Man muss auch „Nein“ sagen ­können

Was ist zu tun? Was kann getan werden? Die Explosion der Energiepreise und die drohenden Engpässe in der Versorgung lösen bei vielen Kunden in der Energieberatung den Wunsch nach Handlungen aus. Keiner möchte wie das sprichwörtliche Kaninchen auf die Schlange starren. Verbesserungen aktiv herbeizuführen, erscheint immer besser, als eine Entwicklung passiv zu erwarten. Aus diesem Grund werden Energieberater beauftragt. Sie sollen aufzeigen, wie und wo gehandelt werden soll, wobei der Zeitpunkt ohnehin festzustehen scheint: so schnell wie möglich.

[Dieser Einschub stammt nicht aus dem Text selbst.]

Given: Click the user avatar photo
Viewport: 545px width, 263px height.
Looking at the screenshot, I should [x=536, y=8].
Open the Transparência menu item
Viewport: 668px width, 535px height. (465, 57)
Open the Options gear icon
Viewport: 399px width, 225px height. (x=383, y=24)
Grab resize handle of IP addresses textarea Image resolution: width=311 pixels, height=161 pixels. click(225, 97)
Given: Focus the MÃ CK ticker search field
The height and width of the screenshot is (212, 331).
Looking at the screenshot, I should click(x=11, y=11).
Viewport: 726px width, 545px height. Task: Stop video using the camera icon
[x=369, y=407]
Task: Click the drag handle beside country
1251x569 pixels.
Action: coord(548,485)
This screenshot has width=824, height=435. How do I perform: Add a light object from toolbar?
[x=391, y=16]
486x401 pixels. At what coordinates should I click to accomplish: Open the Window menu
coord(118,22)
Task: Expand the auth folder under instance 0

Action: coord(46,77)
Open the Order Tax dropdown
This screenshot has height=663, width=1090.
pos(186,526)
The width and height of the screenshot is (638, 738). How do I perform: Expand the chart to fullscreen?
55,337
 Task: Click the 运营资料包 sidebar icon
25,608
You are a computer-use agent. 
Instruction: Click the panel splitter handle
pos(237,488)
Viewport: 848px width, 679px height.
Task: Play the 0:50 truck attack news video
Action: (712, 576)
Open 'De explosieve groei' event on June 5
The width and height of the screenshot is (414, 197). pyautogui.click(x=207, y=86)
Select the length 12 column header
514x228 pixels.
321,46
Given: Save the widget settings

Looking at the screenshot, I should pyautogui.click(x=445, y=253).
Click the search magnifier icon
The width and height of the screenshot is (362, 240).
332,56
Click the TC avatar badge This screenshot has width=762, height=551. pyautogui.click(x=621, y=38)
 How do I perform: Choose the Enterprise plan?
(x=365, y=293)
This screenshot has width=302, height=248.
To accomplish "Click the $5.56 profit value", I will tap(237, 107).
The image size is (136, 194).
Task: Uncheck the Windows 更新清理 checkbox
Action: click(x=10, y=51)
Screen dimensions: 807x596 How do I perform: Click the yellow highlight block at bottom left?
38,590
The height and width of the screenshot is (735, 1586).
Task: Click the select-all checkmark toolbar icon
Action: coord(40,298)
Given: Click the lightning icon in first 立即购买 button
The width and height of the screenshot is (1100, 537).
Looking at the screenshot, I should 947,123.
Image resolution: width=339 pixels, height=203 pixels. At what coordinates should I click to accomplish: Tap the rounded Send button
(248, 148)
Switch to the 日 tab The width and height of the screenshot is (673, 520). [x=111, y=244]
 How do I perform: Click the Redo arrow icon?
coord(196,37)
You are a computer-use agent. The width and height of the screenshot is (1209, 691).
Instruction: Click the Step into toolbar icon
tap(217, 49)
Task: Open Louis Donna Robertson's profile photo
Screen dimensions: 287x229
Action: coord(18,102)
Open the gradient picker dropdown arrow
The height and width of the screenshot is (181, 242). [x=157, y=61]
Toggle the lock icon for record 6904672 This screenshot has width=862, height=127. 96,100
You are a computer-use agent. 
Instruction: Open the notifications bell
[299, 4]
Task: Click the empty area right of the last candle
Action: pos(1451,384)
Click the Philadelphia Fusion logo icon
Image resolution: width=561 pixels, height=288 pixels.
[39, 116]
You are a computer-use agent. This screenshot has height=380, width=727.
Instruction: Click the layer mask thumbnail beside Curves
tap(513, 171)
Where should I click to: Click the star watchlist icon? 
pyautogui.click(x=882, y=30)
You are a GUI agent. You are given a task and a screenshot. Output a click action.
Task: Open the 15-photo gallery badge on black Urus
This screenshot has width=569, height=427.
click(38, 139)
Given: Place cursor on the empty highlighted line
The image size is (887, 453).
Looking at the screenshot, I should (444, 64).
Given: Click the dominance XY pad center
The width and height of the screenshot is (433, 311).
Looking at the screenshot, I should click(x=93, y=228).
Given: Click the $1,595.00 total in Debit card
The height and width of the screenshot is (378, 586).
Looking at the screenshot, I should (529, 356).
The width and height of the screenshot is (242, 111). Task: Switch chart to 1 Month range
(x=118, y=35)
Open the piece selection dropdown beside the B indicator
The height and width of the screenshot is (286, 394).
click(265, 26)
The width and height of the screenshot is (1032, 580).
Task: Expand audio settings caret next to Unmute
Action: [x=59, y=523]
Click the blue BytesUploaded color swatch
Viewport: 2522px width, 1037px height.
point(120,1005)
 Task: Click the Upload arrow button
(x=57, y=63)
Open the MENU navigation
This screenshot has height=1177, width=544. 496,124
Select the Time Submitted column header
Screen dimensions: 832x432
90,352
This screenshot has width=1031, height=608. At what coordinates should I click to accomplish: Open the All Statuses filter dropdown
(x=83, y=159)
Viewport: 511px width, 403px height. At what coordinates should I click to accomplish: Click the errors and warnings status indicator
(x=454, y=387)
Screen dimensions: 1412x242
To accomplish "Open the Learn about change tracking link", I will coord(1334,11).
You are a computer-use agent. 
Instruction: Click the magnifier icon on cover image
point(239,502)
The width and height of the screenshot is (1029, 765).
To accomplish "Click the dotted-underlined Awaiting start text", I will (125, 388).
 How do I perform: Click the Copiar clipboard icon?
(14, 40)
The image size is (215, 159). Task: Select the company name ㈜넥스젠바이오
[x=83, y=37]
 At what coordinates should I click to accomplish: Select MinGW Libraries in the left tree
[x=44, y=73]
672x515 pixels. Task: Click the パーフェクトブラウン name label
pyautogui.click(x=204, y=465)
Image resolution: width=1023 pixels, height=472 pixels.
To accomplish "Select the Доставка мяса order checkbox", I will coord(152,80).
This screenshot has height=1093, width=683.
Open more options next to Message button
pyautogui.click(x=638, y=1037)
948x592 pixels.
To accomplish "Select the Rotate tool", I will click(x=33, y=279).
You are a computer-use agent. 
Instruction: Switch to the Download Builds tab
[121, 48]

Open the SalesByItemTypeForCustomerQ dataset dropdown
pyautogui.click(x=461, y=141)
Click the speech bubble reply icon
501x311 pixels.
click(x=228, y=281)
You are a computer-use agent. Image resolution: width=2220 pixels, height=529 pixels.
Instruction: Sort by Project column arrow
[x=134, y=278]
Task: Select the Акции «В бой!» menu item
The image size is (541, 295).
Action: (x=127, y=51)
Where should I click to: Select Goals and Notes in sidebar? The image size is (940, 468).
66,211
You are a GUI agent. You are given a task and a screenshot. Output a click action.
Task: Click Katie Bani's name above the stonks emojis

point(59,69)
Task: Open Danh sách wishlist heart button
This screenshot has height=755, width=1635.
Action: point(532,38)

Energieberater möchten ihre Beauftragung rechtfertigen, gegenüber den Kunden als auch gegenüber sich selbst, ihren Auftrag erfüllen, ihr Geld wert sein. Ist jedoch immer Handeln die richtige Option? Kann nach einer gründlichen Prüfung nicht die Erkenntnis stehen, dass zumindest in absehbarer Zukunft keine Aktionen durchgeführt, allenfalls geringe, vielleicht keine Investitionen getätigt werden? Angesichts langer Wartezeiten bei der Beauftragung von Handwerkern und unverändert steigenden Kosten vielleicht der richtige Hinweis. Wie aber könnte dies dem Auftraggeber erklärt werden? Ist eine solche Empfehlung überhaupt ihr Geld wert? Könnte darauf der Auftraggeber nicht selber kommen?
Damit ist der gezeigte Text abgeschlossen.